James Antrican, the current Chair of UKCP, has asserted that the member organisations   are the life blood of the profession.  If the member organisations withdrew their support,  then the UKCP, a charity totally funded by subscriptions and a few donations, would not exist and many psychotherapists would lose any influence they might have on government policy.  The hope is that although psychotherapists would need to register with HPC in order to practice, registration would be subject to controls and criteria set out by the professional organisations working as agencies for the HPC.  But the UKCP are needs confidence and support of government if it is to function as its agent for regulation of the psychotherapies.  This fear is that this might mean that it would restrict support for psychoanalytical psychotherapists. 


Since the colleges have not yet formed, psychoanalytical psychotherapists are organised under a section of the UKCP, known as the Council for Psychoanalysis and Jungian Analysis (CPJA).  The panic felt by UKCP has been passed down to CPJA, who are rapidly attempting to rebrand themselves with mission statements and clear descriptions in order to be appear less abstract and more accessible. 


But why are the professions not talking directly with HPC?  I have an impression of HPC smiling benignly and just allowing the psychoanalytical professions to demonstrate that they cannot organise themselves and the money is better placed elsewhere.   


It probably doesn’t help to be defensive.  Change is going to happen.  It is easier for government to work with professions than against them so it will listen if the message is clear and sensible.


Indeed, what is happening is the evolution of psychoanalysis.  Initially a dangerous doctrine with a certain cult status, it grew throughout the thirties, forties and fifties to be the dominant force in medicine.  Many professors of medicine in the nineteen fifties were psychoanalytically trained.  Then disillusion set in.  There were some spectacular failures, important diagnoses were missed, the treatments were too long, too expensive, the method too abstract and erudite,  Freudian philosophy was seen as antithetical to feminism.  Psychoanalysis became restricted to private practice available largely to those rich enough to afford it. 


In the meantime however, the philosophy of psychoanalysis had invaded the culture.  Film, plays, poetry and novels took up the baton and the precepts of psychoanalysis became an accepted part of human discourse. 

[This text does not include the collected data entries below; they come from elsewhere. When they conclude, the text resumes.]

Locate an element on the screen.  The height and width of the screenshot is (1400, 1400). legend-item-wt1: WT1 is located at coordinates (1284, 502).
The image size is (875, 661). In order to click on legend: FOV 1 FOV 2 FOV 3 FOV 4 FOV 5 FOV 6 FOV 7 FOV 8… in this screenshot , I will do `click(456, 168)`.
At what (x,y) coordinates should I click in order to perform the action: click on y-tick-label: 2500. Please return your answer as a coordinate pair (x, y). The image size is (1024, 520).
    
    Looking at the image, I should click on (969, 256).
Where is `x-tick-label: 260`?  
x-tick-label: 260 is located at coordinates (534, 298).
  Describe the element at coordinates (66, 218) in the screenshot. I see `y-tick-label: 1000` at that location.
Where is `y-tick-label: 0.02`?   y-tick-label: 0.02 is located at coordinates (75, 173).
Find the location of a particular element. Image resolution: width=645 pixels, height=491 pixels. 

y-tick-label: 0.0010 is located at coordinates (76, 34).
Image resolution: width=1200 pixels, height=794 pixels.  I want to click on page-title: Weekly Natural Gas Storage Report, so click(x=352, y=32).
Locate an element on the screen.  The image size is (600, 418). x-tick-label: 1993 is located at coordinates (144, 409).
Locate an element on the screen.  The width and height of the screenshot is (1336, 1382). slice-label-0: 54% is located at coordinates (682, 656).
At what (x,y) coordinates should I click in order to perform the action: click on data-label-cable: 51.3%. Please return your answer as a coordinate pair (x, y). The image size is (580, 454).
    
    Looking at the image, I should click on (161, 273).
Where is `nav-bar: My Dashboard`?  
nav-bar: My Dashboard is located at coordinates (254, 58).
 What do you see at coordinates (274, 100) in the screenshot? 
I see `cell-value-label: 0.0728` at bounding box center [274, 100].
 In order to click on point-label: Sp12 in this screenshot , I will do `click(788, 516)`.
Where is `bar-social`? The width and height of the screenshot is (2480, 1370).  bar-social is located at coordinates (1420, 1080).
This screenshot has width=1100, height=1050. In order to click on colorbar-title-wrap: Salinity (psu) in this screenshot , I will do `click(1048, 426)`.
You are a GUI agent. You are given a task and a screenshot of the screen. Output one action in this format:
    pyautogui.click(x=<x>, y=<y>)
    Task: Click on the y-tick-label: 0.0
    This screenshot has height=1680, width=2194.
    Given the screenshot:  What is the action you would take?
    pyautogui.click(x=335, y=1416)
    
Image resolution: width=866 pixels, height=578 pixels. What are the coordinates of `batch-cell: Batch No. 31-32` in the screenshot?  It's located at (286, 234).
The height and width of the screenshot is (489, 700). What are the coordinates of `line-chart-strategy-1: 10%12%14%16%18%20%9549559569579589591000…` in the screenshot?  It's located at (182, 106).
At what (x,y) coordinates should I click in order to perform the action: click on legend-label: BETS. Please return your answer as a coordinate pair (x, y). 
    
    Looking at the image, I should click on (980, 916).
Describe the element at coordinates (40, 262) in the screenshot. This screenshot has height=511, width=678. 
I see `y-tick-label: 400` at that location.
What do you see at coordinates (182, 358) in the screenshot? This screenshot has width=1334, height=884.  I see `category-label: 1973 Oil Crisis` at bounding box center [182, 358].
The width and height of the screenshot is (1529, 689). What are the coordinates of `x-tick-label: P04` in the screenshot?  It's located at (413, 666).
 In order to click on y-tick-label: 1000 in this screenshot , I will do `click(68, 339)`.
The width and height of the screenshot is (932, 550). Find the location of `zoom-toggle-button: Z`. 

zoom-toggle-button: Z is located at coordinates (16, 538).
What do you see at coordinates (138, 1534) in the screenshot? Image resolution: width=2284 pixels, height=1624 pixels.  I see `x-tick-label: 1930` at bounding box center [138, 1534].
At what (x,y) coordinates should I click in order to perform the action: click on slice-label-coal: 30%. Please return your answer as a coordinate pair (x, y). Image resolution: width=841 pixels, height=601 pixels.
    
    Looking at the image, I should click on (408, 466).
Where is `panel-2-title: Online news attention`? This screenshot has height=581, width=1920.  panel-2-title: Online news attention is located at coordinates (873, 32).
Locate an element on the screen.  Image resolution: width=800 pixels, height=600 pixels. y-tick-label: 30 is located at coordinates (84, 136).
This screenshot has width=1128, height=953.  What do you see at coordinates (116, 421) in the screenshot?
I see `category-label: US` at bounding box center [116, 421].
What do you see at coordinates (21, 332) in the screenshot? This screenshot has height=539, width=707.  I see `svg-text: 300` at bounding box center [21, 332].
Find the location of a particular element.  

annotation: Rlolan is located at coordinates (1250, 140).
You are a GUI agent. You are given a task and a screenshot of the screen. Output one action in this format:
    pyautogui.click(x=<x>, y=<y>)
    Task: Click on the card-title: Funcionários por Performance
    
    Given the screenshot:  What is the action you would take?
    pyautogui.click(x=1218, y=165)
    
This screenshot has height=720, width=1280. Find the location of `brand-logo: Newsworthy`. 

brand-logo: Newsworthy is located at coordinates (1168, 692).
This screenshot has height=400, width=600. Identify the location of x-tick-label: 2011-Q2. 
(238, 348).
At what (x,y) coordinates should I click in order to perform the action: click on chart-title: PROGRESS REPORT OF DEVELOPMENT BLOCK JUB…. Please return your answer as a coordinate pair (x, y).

So instead of seeing state regulation as a threat and cognitive behavioural therapy as the enemy, I wonder if there is sufficient scope and enthusiasm for adaptation and flexibility.  Cognitive analytic therapy (CAT) and ‘mentalisation therapies’ are hybrids that enrich the strain of CBT with a psychoanalytical culture of meaning while maintaining treatment goals. 



Like the early religions, psychoanalysis is not an immutable dogma but more a process.  It will not disappear but it will change and merge with other methods to become more relevant to the requirements of a changing culture.  It seems that instead of mounting a defensive rearguard action against change, we should be seeking ways of working with the powers enforcing change to ensure that optimal understanding and help for the ever increasing numbers of people suffering from unexplained mental and physical illness.